Every
day at roughly 4:30 Mama would start what we'd call her 'dressing up'
routine. Off came the dingy kaftans and in minutes I had a whole new Mama.
I always thought Mama pretty. She was of
average height and even after two kids still weighed a mere 48kg's.
She has a lovely complexion, an almost Olive
tone, arched eyebrows, a nose long enough to mistaken her for a memon and
perfectly shaped lips that she pursed whenever she was upset about something.
Mama never wore foundation, she never needed
to. She would apply lipstick in maroon (or various shades of brown) and kajol.
That was her make-up regime. Nothing more.
She'd then put on long earrings that dangled to
and fro. I would sit on her bed and watched her, amazed.
In summer, she would bathe us, dress us in our
pajama's and sit us on the stoep, to wait for Papa. Even then, we were
never excited to see his return.
Every December holidays would be spent in
Durban, by Nani. Papa didn't always join us, sometimes he would drop us off and
come back when he was on leave. Even when Papa wasn't around, he would
ensure that his rules were still followed through and every holidays we were
given strict instructions of what NOT to do. Or else.
We never did have a TV in our house. This was
Papa's decision, though it's not like any of us felt that we had missed out on
life because of this.
Daddi lived in the semi right next door to us.
In fact, the wall in our back yard had been broken down so we could easily pass
through. When Papa was at work, I would go by Daddi's and watch TV with
her. Daddi was a 'Bold & the Beautiful' fan and at the age of 4 I knew
exactly who Ricke and Brooke were.
Whilst we were by Nani's, Papa would call every
night to speak with Mama and sometimes us. We thought that the distance would
mean we could watch cartoons guilt free. We were so wrong.
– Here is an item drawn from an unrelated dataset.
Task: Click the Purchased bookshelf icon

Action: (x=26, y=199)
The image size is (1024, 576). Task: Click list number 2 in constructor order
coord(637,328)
Papa had called the one night and during his
conversation with me had simply said: 'I know you're watching TV there!'
After putting the phone down i burst into tears.
Mama tried to placate me but to no avail.
'But you don't understand Mama, he's going to
hit me with my mother-in-laws wooden spoon' I said.
The mother-in-law being my Daddi.
Every Indian child knows that a wooden spoon has more than one use. Along with stirring food it doubled as the 'you just wait till we get home' spoon. No one really takes cognizance of the wooden spoon and secretly, wooden spoons relish in knowing that despite their arbitrary duties in general households, Indian families have provided them with the ultimate power tool, fear.
Whilst other kids had to content to the likes of 'Oupa is watching' ; 'If you don't eat your food the Mielie lady will come for you' ; 'Just you stop that right now or else i'm going to call the dronkie down the road to take you away', I had that wretched spoon drooling over my bottom.
The mere mention of the 'wooden spoon' was cause enough to wet our pants. Shamelessly.